--- To do ---
Type out the records that follow, exactly as given.

--- Entries provided ---
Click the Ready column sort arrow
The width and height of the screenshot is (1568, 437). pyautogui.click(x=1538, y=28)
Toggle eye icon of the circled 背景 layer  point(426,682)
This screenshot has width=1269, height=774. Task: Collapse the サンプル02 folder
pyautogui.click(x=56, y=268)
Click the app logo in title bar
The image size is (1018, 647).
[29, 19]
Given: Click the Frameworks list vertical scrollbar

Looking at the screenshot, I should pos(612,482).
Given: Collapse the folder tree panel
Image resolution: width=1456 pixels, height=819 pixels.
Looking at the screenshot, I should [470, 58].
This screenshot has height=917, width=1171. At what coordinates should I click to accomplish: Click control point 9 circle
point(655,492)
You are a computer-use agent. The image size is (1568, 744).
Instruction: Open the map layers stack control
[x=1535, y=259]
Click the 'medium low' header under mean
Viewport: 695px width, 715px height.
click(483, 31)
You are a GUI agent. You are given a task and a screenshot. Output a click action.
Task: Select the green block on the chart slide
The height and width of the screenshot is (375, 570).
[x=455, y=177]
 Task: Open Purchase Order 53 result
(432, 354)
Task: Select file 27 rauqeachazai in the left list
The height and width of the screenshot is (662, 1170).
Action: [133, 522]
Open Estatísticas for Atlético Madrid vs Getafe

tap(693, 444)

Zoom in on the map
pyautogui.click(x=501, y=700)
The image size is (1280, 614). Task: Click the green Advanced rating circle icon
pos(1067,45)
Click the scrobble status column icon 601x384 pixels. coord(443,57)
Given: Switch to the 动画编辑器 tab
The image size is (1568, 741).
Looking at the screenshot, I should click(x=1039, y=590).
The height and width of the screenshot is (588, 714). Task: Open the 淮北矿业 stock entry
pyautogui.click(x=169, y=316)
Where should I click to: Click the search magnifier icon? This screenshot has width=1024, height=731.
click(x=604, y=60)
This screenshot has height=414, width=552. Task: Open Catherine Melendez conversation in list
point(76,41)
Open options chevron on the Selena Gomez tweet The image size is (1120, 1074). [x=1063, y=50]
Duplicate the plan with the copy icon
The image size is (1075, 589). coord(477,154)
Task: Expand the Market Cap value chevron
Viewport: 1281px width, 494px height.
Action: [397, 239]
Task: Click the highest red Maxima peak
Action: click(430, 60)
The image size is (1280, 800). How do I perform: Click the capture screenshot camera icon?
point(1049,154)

--- Your response ---
Click the Ready column sort arrow
The width and height of the screenshot is (1568, 437). pyautogui.click(x=1538, y=28)
Toggle eye icon of the circled 背景 layer  point(426,682)
This screenshot has width=1269, height=774. Task: Collapse the サンプル02 folder
pyautogui.click(x=56, y=268)
Click the app logo in title bar
The image size is (1018, 647).
[29, 19]
Given: Click the Frameworks list vertical scrollbar

Looking at the screenshot, I should pos(612,482).
Given: Collapse the folder tree panel
Image resolution: width=1456 pixels, height=819 pixels.
Looking at the screenshot, I should [470, 58].
This screenshot has height=917, width=1171. At what coordinates should I click to accomplish: Click control point 9 circle
point(655,492)
You are a computer-use agent. The image size is (1568, 744).
Instruction: Open the map layers stack control
[x=1535, y=259]
Click the 'medium low' header under mean
Viewport: 695px width, 715px height.
click(483, 31)
You are a GUI agent. You are given a task and a screenshot. Output a click action.
Task: Select the green block on the chart slide
The height and width of the screenshot is (375, 570).
[x=455, y=177]
 Task: Open Purchase Order 53 result
(432, 354)
Task: Select file 27 rauqeachazai in the left list
The height and width of the screenshot is (662, 1170).
Action: [133, 522]
Open Estatísticas for Atlético Madrid vs Getafe

tap(693, 444)

Zoom in on the map
pyautogui.click(x=501, y=700)
The image size is (1280, 614). Task: Click the green Advanced rating circle icon
pos(1067,45)
Click the scrobble status column icon 601x384 pixels. coord(443,57)
Given: Switch to the 动画编辑器 tab
The image size is (1568, 741).
Looking at the screenshot, I should click(x=1039, y=590).
The height and width of the screenshot is (588, 714). Task: Open the 淮北矿业 stock entry
pyautogui.click(x=169, y=316)
Where should I click to: Click the search magnifier icon? This screenshot has width=1024, height=731.
click(x=604, y=60)
This screenshot has height=414, width=552. Task: Open Catherine Melendez conversation in list
point(76,41)
Open options chevron on the Selena Gomez tweet The image size is (1120, 1074). [x=1063, y=50]
Duplicate the plan with the copy icon
The image size is (1075, 589). coord(477,154)
Task: Expand the Market Cap value chevron
Viewport: 1281px width, 494px height.
Action: [397, 239]
Task: Click the highest red Maxima peak
Action: click(430, 60)
The image size is (1280, 800). How do I perform: Click the capture screenshot camera icon?
point(1049,154)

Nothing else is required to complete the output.